■ **Excerpt**
Minister of Transport
- In office 13 December 1983 – 16 September 1987
- President: Turgut Özal
- Preceded by: Mustafa Aydın Aysan
- Succeeded by: İhsan Pekel

Minister of Energy and Natural Resources
- In office 25 June 1993 – 5 October 1995
- President: Tansu Çiller
- Preceded by: Mehmet Ersin Faralyalı
- Succeeded by: Şinasi Altıner

Member of the Grand National Assembly
- Constituency: Zonguldak (1983, 1987, 1995, 1999) Antalya (1991)

Personal details
- Born: 1947 Zonguldak, Turkey
- Died: 24 August 2004 (aged 56–57) Ankara, Turkey
- Occupation: Politician

= Veysel Atasoy =

Turkish politician and minister

Veysel Atasoy (1947, Zonguldak – 24 August 2004, Ankara) was a Turkish politician who served as the Minister of Transport in the 45th government of Turkey and the Minister of Energy and Natural Resources in the 50th government of Turkey.

== Early and personal life ==
Atasoy was born in 1947 in Zonguldak. He attended the Kabataş High School before going to the Faculty of Political Science of Ankara University in 1971 and the Institution of Social Science at Istanbul University. He had two children. His sister was married with Turkish singer Osman Yağmurdereli.

== Career ==
He was one of the founding members of the Motherland Party. He served as the Minister of Transport in the 45th government of Turkey and the Minister of Energy and Natural Resources in the 50th government of Turkey. Additionally, he was a member of the 17th, 18th, 19th, 20th, and 21st Parliaments of Turkey from the Motherland Party and the True Path Party.

== Death ==
Atasoy died on 24 August 2004 after being admitted to hospital for complications with his pulmonary pleurae. He was buried on 26 August at the Cebeci Asri Cemetery.

■ **Information provided**
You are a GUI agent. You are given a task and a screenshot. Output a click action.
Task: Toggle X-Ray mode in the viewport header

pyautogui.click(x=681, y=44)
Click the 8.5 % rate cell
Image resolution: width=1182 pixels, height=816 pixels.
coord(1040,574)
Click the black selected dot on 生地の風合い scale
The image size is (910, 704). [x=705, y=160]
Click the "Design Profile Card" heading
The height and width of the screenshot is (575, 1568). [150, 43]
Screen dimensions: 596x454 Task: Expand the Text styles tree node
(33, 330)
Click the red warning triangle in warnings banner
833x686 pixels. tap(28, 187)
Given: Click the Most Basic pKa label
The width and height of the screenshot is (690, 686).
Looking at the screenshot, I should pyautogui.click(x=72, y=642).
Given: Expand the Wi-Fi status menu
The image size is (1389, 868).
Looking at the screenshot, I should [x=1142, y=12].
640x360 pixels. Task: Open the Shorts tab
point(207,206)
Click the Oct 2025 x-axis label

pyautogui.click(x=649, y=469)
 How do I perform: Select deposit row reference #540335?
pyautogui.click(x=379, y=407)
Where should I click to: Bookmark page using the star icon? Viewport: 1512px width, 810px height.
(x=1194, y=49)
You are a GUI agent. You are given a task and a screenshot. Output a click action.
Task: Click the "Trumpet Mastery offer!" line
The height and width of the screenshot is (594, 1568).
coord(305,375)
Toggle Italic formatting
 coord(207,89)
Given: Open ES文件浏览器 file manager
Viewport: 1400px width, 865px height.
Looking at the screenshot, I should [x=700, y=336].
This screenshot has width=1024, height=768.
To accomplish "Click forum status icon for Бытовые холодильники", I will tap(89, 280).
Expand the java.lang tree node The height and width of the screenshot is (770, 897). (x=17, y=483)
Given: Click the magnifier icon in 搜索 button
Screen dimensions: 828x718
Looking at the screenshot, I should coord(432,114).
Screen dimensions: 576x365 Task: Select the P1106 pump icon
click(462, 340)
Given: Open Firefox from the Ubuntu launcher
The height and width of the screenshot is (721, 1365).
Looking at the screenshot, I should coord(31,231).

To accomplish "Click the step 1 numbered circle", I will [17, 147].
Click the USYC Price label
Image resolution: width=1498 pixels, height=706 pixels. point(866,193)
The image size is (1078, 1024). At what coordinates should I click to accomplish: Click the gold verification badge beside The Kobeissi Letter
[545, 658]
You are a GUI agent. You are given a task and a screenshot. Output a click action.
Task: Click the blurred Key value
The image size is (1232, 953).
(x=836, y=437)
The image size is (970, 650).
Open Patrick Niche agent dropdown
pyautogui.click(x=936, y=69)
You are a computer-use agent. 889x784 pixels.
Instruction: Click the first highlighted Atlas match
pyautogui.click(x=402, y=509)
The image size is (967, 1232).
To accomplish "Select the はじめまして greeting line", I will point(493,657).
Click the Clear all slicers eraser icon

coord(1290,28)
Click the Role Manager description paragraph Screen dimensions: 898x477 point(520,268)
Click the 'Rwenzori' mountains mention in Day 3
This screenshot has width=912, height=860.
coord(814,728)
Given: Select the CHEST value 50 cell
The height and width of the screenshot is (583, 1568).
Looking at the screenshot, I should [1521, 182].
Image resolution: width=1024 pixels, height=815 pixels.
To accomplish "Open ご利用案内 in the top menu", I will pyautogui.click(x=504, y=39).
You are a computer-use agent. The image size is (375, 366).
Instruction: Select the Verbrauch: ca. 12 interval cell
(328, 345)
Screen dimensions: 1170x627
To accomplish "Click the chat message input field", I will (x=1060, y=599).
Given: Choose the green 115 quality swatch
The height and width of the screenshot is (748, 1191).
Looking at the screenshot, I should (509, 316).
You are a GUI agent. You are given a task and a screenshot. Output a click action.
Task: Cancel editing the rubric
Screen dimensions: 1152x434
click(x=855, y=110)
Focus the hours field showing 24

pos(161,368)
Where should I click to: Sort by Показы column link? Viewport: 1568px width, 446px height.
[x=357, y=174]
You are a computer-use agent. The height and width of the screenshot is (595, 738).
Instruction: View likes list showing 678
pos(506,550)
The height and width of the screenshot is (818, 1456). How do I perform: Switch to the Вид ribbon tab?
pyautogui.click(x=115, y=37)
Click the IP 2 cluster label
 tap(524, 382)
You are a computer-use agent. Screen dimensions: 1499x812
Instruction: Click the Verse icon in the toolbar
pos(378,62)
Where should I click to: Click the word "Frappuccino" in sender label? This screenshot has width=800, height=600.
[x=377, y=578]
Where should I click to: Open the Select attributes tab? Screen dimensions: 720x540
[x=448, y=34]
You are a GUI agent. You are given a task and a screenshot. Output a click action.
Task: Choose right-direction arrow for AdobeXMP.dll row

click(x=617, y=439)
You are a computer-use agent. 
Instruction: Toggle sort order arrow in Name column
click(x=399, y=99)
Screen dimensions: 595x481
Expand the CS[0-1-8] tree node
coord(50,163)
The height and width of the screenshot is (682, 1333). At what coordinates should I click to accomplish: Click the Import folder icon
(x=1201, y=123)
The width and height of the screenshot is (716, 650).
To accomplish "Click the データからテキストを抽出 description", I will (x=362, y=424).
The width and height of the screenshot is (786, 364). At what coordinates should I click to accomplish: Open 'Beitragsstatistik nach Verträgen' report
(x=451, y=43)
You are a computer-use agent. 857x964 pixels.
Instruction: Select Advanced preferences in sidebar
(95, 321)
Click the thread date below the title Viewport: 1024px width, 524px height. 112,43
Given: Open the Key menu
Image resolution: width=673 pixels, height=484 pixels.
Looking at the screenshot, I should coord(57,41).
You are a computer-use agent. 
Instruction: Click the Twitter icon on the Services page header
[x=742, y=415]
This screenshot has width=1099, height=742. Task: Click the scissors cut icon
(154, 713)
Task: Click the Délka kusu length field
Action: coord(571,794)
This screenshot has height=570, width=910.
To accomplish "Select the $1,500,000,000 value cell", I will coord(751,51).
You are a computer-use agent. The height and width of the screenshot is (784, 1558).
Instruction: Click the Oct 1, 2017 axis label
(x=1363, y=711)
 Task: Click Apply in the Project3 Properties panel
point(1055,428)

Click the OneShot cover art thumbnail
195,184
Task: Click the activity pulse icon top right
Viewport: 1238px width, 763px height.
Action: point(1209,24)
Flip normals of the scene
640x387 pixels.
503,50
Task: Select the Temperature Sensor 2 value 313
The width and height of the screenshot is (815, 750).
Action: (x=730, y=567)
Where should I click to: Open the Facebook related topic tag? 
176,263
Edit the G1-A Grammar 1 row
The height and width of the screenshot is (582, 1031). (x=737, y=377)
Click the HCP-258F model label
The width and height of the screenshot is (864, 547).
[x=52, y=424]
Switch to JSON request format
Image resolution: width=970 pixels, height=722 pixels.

■ **Instructions for the task**
Reproduce the stretch of the Veysel Atasoy article from "Personal details" through "singer Osman Yağmurdereli.", without changing a word. Rely only on the Veysel Atasoy article for what follows.

■ **Response box**
Personal details
- Born: 1947 Zonguldak, Turkey
- Died: 24 August 2004 (aged 56–57) Ankara, Turkey
- Occupation: Politician

= Veysel Atasoy =

Turkish politician and minister

Veysel Atasoy (1947, Zonguldak – 24 August 2004, Ankara) was a Turkish politician who served as the Minister of Transport in the 45th government of Turkey and the Minister of Energy and Natural Resources in the 50th government of Turkey.

== Early and personal life ==
Atasoy was born in 1947 in Zonguldak. He attended the Kabataş High School before going to the Faculty of Political Science of Ankara University in 1971 and the Institution of Social Science at Istanbul University. He had two children. His sister was married with Turkish singer Osman Yağmurdereli.